Well, one may ask, are these really stereotypes or prejudices? Sometimes these behavioral associations appear to reflect reality. Maybe sometimes, they are. Health disparities research has shown that there are differences in overall rate of disease burden and opportunities to achieve optimal health among different populations, including different racial and ethnic populations. However, they need to remain as simply observations to not be considered ‘stereotypes’ and ‘prejudices.’ If, however, our ‘simple observations’ affect how we provide care among different racial/ethnic groups in that one racial group may benefit over another, then perhaps we are actually stereotyping.  Dr. Tatum defines racism as a system of advantage based on race.  Our stereotypes may in fact be perpetuating, even if without malicious intent, racism.  

For example, would we educate our illiterate, African-American man with chronic obstructive pulmonary disease who continues to smoke 1 pack per day on the harms of smoking with as much tenacity as we would our educated, Caucasian male? Would we provide the same aggressive and invasive treatment options to a poor African-American man as we would to the wealthy Caucasian man? Sure, socio-economic factors have a tremendous role in our management, but perhaps we may need to examine our racial stereotypes a little more closely as they may also be influencing our decisions.   

I have personally witnessed many health care professionals (myself included)—indefatigably working long hours to provide excellent care to their patients—who at the end of the day feel that their persistent efforts to educate their patients are oftentimes hopeless.  Often I hear, ‘Well, he [or she] does not have the motivation to change their behavior. We tried our best to tell them what they need to do, but that’s all we can do.’

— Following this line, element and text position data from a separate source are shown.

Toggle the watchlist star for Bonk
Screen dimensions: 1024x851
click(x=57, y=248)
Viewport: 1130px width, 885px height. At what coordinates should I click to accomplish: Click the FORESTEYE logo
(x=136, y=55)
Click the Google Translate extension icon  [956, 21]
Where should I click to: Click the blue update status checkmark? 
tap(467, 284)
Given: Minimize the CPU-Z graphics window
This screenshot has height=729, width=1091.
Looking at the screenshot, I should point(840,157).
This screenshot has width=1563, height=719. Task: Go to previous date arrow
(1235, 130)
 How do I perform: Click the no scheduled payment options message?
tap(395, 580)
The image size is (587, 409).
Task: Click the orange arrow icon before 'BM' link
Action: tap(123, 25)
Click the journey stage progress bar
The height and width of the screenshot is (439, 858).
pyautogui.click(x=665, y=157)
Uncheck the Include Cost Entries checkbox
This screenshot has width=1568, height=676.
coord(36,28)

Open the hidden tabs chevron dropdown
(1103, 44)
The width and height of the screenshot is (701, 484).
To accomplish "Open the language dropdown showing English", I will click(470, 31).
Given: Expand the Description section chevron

‘Is that all we can do?’ I wonder.  

Perhaps, we are folding much earlier than we should.     

Once we all as physicians, individually and collectively, bring our stereotypes to our conscious awareness, realize how our stereotypes affect our care of individuals and different groups of people in society, and strongly affirm that all our patients must be equally treated but within reason given socio-economical constraints, then we can be motivated to action. Let us take those extra few minutes at each patient visit to counsel on tobacco cessation and appropriate dietary practices for all of our patients, despite the seeming absence of motivation in some of our patients. Let us take that cultural competency training class offered to health care professionals at our institution to better educate us on how to close the disparities gap in health care. Let us not let a racial remark by a colleague go unhindered.  Let us actively speak out against racial stereotyping and profiling in our workplace.

Let us not become smog-breathers, and let us achieve the ‘unity in diversity’ that America so cherishes.